Recycling for Arts Program: A New Resource : * Funding: Materials for the Arts aims to gather materials for local nonprofit groups and public artists. It opens officially with a kick-off reception tonight.
After a year that’s seen even high-profile arts organizations confronted by their worst financial nightmares, a new city program hopes not only to combat reduced arts funding--at little cost to taxpayers--but to help the environment at the same time.
Called Materials for the Arts, the program aims to use heightened public awareness of recycling to draw in potential materials and resources--ranging from depreciated computers to unwanted furniture to excess factory goods to used movie sets--for local nonprofit arts organizations and public artists. Also eligible are city, community and educational groups that run art programs, as well as individual artists with “special needs” such as AIDS or homelessness.

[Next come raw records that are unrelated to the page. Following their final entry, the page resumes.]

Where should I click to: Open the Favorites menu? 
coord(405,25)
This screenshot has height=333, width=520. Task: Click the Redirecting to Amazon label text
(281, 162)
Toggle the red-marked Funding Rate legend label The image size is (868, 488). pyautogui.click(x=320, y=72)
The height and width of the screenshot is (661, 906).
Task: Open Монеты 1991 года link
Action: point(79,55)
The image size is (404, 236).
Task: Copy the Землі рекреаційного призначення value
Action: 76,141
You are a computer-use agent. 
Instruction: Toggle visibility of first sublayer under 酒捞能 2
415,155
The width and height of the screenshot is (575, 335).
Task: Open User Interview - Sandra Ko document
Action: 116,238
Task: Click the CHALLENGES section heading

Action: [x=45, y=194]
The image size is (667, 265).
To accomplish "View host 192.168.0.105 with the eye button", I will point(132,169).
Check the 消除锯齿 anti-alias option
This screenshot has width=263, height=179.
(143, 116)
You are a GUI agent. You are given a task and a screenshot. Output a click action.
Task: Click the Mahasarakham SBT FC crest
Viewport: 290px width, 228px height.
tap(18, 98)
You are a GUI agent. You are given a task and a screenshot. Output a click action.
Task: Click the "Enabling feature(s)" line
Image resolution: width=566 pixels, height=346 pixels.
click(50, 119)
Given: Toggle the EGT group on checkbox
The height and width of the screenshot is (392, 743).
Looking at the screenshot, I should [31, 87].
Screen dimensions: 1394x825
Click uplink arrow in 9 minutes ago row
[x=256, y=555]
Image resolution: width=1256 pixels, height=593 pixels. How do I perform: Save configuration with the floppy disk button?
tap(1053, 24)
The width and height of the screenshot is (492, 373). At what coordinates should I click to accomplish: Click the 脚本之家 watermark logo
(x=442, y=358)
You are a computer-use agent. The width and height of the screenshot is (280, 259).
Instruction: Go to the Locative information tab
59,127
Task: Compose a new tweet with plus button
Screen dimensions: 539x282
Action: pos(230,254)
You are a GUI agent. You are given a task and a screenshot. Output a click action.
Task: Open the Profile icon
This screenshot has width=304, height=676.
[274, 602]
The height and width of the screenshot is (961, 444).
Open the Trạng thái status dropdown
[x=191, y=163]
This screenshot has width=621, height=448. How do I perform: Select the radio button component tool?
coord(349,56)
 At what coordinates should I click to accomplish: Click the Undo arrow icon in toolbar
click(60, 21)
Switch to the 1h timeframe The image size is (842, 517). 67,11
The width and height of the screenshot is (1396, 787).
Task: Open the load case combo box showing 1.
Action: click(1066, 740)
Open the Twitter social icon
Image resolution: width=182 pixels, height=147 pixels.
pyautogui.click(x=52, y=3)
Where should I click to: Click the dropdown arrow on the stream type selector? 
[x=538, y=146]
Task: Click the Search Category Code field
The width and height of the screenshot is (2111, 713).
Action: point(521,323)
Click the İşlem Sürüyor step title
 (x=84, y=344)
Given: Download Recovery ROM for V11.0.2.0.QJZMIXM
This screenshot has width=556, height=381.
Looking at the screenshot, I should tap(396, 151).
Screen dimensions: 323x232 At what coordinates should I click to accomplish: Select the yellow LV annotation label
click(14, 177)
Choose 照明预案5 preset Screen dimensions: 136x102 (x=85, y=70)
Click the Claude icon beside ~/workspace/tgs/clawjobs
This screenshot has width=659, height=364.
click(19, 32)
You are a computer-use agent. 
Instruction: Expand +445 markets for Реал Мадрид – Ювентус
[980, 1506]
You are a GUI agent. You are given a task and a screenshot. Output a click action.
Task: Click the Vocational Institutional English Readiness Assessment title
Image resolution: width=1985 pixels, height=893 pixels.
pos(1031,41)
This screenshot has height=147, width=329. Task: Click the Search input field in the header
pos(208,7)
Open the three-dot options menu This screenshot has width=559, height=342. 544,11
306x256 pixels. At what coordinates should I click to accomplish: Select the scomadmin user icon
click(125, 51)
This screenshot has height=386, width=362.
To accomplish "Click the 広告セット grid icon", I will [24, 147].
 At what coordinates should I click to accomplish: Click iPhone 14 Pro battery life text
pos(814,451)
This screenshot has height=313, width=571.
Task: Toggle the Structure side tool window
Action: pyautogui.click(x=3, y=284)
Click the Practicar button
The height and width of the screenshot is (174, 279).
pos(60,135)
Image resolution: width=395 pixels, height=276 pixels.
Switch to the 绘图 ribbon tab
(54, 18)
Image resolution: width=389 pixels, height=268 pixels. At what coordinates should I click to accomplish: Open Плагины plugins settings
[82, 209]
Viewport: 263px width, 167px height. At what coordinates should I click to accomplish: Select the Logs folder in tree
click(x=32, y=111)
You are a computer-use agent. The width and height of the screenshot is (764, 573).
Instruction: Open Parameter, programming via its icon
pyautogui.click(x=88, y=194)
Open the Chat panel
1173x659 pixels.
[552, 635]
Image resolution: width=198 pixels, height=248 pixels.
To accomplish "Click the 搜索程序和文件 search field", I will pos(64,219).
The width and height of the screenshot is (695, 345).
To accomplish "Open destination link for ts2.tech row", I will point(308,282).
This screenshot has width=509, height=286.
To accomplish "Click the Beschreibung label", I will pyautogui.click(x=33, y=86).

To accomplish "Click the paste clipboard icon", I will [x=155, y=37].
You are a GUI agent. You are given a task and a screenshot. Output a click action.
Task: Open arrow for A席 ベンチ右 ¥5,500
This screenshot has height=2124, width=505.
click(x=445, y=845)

“It’s a way to be proactive in the arts community without spending a lot of money, and capture the imagination of the recycling community at the same time” said Adolfo V. Nodal, general manager of the Los Angeles Cultural Affairs Department. “As people find out about the program it should snowball and become a significant source of income for arts organizations--especially the small ones that need it the most.”
In a unique partnership involving Cultural Affairs, the Board of Public Works’ Integrated Solid Waste Management Office, the L.A. Conservation Corps and the L.A. Free Clinic’s STEP Program for homeless youth, Materials for the Arts plans to distribute $1 million in recycled paint, furniture, stage sets and other goods in 1992.
“It’s a way for people who wouldn’t normally contribute to the arts to make a dent,” said Bert Ball, the program’s director, echoing a promotional brochure titled, “How to Become an Arts Patron Without Spending a Dime.” “And for the arts groups, it’s a chance to make new connections: We ask them to send a thank-you letter to donors and invite them to an event, and you never know what might happen--the donor just might like the event and the next thing you know you’ve got an angel.”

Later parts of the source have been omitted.